Study Blames Climate Change for Rise in Hurricanes

The number of Atlantic hurricanes in an average season has doubled in the last century due in part to warmer seas and changing wind patterns caused by global warming, according to a study released on Sunday.

Hurricane researchers have debated for years whether climate change caused by greenhouse gases from cars, factories and other human activity is resulting in more, and more intense, tropical storms and hurricanes.

The new study, published online in Philosophical Transactions of the Royal Society of London, said the increased numbers of tropical storms and hurricanes in the last 100 years is closely related to a 1.3-degree Fahrenheit rise in sea surface temperatures.

The influential UN Intergovernmental Panel on Climate Change said it was "more likely than not" that humans are contributing to a trend of increasingly intense hurricanes.

In the new study, conducted by Greg Holland of the National Center for Atmospheric Research and Peter Webster of Georgia Institute of Technology, researchers found three periods since 1900 when the average number of Atlantic tropical storms and hurricanes increased sharply, and then leveled off and remained steady.

From 1900 to 1930, Atlantic hurricane seasons saw six storms on average, with four hurricanes and two tropical storms.
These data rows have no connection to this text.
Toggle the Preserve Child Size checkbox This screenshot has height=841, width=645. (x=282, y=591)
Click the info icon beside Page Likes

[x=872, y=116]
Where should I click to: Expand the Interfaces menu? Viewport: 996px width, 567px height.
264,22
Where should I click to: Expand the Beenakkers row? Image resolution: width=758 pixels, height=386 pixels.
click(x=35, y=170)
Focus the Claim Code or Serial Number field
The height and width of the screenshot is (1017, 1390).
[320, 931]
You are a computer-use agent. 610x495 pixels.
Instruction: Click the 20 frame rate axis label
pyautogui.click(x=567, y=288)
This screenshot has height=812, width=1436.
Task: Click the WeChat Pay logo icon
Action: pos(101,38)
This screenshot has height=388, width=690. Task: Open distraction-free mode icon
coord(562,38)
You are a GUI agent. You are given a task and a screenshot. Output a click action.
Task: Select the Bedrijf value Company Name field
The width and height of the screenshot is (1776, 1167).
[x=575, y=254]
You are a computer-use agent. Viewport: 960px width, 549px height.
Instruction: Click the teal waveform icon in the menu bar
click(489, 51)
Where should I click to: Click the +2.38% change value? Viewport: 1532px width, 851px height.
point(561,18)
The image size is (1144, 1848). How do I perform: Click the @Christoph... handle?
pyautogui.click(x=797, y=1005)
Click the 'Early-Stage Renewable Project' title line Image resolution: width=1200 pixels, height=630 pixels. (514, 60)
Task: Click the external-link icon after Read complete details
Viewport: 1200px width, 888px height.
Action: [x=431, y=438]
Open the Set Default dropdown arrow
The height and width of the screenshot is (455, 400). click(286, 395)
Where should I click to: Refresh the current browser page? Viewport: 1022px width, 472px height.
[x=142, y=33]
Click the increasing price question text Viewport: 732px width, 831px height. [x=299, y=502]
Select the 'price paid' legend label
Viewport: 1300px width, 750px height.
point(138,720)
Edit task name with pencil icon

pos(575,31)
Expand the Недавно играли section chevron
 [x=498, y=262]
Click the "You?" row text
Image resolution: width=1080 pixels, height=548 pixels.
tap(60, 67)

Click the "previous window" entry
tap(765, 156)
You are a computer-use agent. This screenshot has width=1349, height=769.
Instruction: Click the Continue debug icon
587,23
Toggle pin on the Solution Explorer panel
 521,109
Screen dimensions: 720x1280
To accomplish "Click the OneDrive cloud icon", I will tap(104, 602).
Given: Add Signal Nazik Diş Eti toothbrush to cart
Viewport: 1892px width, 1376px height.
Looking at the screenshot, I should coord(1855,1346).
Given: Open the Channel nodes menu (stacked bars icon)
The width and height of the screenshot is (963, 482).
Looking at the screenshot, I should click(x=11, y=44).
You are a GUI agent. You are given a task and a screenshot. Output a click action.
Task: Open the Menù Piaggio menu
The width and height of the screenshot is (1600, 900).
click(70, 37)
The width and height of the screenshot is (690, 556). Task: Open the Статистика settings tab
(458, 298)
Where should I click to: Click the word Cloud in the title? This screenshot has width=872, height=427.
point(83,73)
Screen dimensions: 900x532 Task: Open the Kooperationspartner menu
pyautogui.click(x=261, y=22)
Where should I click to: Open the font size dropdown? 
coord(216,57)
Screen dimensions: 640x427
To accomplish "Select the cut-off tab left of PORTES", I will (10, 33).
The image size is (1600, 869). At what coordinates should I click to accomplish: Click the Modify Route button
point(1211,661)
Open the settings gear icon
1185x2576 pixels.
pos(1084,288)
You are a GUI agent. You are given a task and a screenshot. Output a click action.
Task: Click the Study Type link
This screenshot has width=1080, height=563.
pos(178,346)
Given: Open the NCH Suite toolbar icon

From 1930 to 1940, the annual average rose to ten, including five hurricanes.

From 1995 to 2005, the average rose to 15, with eight hurricanes and seven tropical storms, the researchers said.

Changes in sea surface temperatures occurred before the periods of increased cyclones, with a rise of 0.7 degrees Fahrenheit before the 1930 period and a similar increase before the 1995 period, they said.

"These numbers are a strong indication that climate change is a major factor in the increasing number of Atlantic hurricanes," Holland said in a statement.

Skeptics say hurricane data from the early decades of the 20th century are not reliable because cyclones likely formed and died in mid-ocean, where no one knew they existed.

More reliable data became available in 1944 when researchers had airplane observations, and from 1970 when satellites came into use.

But Holland and Webster said the improved data from the last half of the century cannot be solely responsible for the increase.

"We are led to the confident conclusion that the recent upsurge in the tropical cyclone frequency is due in part to greenhouse warming, and this is most likely the dominant effect," the authors wrote.

In 2004, four powerful hurricanes, Charley, Frances, Ivan and Jeanne, hit Florida. All four reached the top ten costliest storms in US history.

The record-shattering 2005 season produced 28 storms, 15 of which became hurricanes including Katrina, which caused $80bn damage and killed 1,500 people. The 2006 season was relatively mild, with ten storms.